━━ Material for this task
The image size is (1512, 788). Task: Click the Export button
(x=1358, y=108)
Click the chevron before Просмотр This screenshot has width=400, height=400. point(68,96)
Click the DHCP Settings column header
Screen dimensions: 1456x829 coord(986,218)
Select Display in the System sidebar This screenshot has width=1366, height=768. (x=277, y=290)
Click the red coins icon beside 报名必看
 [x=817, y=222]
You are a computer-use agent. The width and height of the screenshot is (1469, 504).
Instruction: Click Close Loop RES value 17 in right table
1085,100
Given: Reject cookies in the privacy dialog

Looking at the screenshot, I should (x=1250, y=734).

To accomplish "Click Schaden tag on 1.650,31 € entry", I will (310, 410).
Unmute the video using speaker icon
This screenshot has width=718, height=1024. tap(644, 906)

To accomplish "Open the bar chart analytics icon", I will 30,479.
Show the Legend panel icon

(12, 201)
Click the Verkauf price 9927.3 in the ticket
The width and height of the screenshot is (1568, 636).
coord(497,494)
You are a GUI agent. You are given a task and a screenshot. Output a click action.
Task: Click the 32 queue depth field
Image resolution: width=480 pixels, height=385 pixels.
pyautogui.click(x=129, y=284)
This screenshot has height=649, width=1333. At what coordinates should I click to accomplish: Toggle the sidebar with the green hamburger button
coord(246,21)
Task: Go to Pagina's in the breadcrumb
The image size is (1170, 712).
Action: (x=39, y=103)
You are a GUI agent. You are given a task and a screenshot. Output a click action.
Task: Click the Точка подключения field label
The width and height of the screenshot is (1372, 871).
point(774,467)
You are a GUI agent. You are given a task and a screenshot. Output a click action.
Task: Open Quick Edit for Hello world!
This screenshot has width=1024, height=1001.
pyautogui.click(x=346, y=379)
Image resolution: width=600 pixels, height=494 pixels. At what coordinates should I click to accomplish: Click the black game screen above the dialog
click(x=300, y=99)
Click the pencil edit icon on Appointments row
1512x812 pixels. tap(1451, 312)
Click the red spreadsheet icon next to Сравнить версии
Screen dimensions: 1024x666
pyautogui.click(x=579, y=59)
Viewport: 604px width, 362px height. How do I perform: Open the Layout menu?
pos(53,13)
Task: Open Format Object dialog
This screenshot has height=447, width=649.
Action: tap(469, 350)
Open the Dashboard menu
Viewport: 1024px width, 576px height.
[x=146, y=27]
━━━━
Write the entries again, exactly as they stand.

The image size is (1512, 788). Task: Click the Export button
(x=1358, y=108)
Click the chevron before Просмотр This screenshot has width=400, height=400. point(68,96)
Click the DHCP Settings column header
Screen dimensions: 1456x829 coord(986,218)
Select Display in the System sidebar This screenshot has width=1366, height=768. (x=277, y=290)
Click the red coins icon beside 报名必看
 [x=817, y=222]
You are a computer-use agent. The width and height of the screenshot is (1469, 504).
Instruction: Click Close Loop RES value 17 in right table
1085,100
Given: Reject cookies in the privacy dialog

Looking at the screenshot, I should (x=1250, y=734).

To accomplish "Click Schaden tag on 1.650,31 € entry", I will (310, 410).
Unmute the video using speaker icon
This screenshot has width=718, height=1024. tap(644, 906)

To accomplish "Open the bar chart analytics icon", I will 30,479.
Show the Legend panel icon

(12, 201)
Click the Verkauf price 9927.3 in the ticket
The width and height of the screenshot is (1568, 636).
coord(497,494)
You are a GUI agent. You are given a task and a screenshot. Output a click action.
Task: Click the 32 queue depth field
Image resolution: width=480 pixels, height=385 pixels.
pyautogui.click(x=129, y=284)
This screenshot has height=649, width=1333. At what coordinates should I click to accomplish: Toggle the sidebar with the green hamburger button
coord(246,21)
Task: Go to Pagina's in the breadcrumb
The image size is (1170, 712).
Action: (x=39, y=103)
You are a GUI agent. You are given a task and a screenshot. Output a click action.
Task: Click the Точка подключения field label
The width and height of the screenshot is (1372, 871).
point(774,467)
You are a GUI agent. You are given a task and a screenshot. Output a click action.
Task: Open Quick Edit for Hello world!
This screenshot has width=1024, height=1001.
pyautogui.click(x=346, y=379)
Image resolution: width=600 pixels, height=494 pixels. At what coordinates should I click to accomplish: Click the black game screen above the dialog
click(x=300, y=99)
Click the pencil edit icon on Appointments row
1512x812 pixels. tap(1451, 312)
Click the red spreadsheet icon next to Сравнить версии
Screen dimensions: 1024x666
pyautogui.click(x=579, y=59)
Viewport: 604px width, 362px height. How do I perform: Open the Layout menu?
pos(53,13)
Task: Open Format Object dialog
This screenshot has height=447, width=649.
Action: tap(469, 350)
Open the Dashboard menu
Viewport: 1024px width, 576px height.
[x=146, y=27]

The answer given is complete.